Haaretz revela como o contribuinte estadunidense financia as colônias e o terrorismo israelense
Luc Delval/Resumen Medio Oriente/Pour la Palestine*, dezembro de 2015 – O Presidente dos EUA afirmou enfatica e claramente que a proliferação de colônias israelenses na Cisjordânia constitui um “obstáculo para a paz”. Porém, isso não impede que, segundo uma pesquisa do diário israelense Haaretz, em um artigo assinado por Uri Blau, a legislação fiscal estadunidense permita, ao mesmo tempo, que fundações privadas estadunidenses “financiem luxuosamente” essas mesmas colônias, com em torno de mais de 220 milhões de dólares em cinco anos e beneficiarem-se, assim, como isenções fiscais!
“Doadores privados estadunidenses financiam massivamente as colônias israelenses através de uma rede de organizações sem fins lucrativos e isentas de impostos, que canalizaram para as comunidades judias da Cisjordânia mais de 220 milhões de dólares durante o período de 2009/2013”, afirma o jornalista israelense.
Esses fundos se destinam a propósitos diferentes, como a aquisição de aparatos de ar condicionado ou a ajuda financeira às famílias de judeus condenados por atos de terrorismo, e procedem de doações dedutíveis de impostos feitas por mais de cinquenta grupos radicados nos EUA.
Graças a sua condição de organizações “sem fins lucrativos”, as receitas dessas organizações estão isentas de impostos e as doações que recebem são dedutíveis do imposto de renda dos doadores, o que significa que o governo dos EUA alenta estas doações e apoia, indiretamente, o movimento israelense de colonização da Palestina, ainda que no transcurso dos últimos 48 anos, as sucessivas administrações estadunidenses tenham afirmado opor-se a ele.

Dados disponíveis ->

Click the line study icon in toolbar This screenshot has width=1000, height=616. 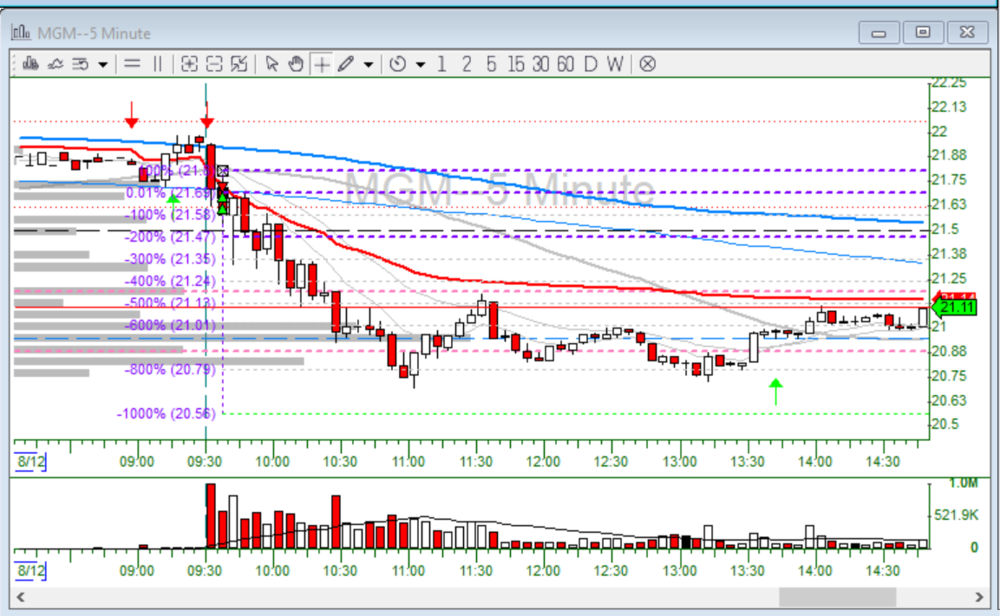[55, 64]
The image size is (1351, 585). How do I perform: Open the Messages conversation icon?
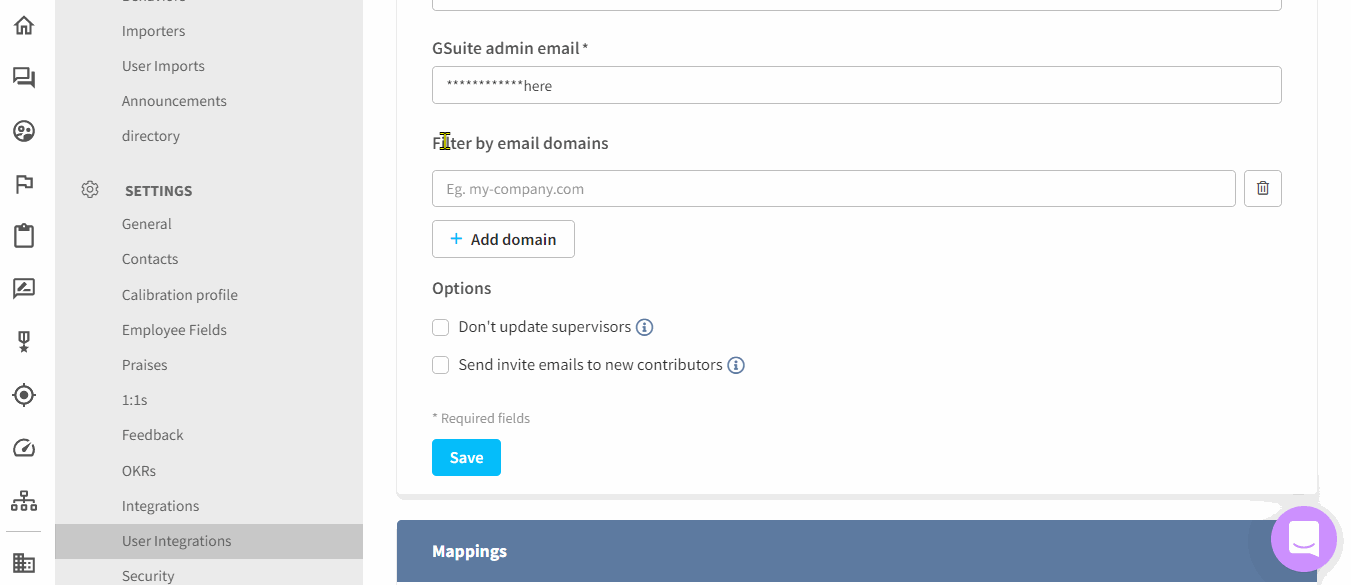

Exercício proposto 1 ->
Transcreva do trecho do documento a passagem que vai de "Esses fundos se" até "radicados nos EUA.", incluindo essas palavras.
Exercício proposto 2 ->
Quais veículos de imprensa são mencionados pelo nome no trecho do documento?

Resposta escrita 1 ->
Esses fundos se destinam a propósitos diferentes, como a aquisição de aparatos de ar condicionado ou a ajuda financeira às famílias de judeus condenados por atos de terrorismo, e procedem de doações dedutíveis de impostos feitas por mais de cinquenta grupos radicados nos EUA.

Resposta escrita 2 ->
Resumen Medio Oriente, Pour la Palestine e Haaretz.